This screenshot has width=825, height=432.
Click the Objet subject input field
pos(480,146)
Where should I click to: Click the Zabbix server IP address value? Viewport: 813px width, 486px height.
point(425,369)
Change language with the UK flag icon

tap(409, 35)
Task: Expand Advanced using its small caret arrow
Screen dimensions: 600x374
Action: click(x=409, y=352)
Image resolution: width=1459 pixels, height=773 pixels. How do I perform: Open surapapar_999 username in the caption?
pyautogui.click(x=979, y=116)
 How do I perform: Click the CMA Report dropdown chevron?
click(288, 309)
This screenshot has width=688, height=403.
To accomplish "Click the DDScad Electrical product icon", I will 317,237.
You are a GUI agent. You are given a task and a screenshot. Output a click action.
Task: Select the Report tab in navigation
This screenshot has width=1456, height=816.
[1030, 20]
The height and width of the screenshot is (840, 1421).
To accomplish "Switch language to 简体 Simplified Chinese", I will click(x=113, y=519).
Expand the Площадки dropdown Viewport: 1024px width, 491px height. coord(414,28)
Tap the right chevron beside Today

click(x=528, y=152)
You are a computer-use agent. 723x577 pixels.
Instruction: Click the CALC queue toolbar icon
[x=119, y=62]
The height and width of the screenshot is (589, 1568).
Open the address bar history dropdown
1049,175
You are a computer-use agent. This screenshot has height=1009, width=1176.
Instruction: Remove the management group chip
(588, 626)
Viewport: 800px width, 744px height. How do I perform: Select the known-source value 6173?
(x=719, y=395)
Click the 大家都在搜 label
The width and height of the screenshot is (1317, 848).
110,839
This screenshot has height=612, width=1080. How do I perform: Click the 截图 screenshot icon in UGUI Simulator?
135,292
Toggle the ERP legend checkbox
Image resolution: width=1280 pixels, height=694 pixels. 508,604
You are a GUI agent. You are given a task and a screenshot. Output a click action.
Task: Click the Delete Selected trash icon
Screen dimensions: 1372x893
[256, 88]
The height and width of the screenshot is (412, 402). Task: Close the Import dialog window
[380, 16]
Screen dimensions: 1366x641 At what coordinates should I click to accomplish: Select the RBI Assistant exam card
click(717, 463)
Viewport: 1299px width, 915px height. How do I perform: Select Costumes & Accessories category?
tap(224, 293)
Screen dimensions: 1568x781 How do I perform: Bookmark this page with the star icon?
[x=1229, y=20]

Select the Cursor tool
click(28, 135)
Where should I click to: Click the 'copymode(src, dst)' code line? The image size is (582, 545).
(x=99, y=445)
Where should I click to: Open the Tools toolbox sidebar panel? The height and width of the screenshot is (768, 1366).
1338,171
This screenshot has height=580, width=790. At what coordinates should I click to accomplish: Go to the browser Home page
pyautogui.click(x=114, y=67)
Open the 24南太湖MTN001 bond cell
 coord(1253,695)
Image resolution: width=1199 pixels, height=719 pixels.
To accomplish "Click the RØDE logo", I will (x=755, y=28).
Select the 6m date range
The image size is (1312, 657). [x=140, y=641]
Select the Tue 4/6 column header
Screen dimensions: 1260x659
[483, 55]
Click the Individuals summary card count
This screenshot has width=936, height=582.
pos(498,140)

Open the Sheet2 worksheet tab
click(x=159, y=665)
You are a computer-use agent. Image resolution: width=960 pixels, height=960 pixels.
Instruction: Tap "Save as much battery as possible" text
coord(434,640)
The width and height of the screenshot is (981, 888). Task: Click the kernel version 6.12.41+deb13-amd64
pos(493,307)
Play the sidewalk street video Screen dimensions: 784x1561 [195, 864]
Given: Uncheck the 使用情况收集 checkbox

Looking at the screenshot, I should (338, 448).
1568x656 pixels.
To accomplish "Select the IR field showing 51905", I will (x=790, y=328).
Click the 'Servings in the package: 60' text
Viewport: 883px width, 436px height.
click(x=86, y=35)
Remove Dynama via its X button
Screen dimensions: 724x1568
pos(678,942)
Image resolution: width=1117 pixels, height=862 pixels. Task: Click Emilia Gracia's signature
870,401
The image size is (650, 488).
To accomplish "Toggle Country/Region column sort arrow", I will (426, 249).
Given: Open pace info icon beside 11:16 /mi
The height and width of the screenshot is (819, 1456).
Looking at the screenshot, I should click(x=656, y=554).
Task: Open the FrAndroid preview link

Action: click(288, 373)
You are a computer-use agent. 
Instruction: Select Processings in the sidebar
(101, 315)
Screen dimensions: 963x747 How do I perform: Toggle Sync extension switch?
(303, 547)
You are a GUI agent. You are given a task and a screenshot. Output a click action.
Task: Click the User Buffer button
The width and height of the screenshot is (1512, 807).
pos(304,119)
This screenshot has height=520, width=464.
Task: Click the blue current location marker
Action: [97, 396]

- - - - -

WHAT NEEDS TO BE DONE:
When a line of the records includes "computer", that line belongs in the answer.

TASK SOLUTION:
You are a computer-use agent. 723x577 pixels.
You are a computer-use agent. This screenshot has height=1009, width=1176.
You are a computer-use agent. Image resolution: width=960 pixels, height=960 pixels.
You are a computer-use agent. 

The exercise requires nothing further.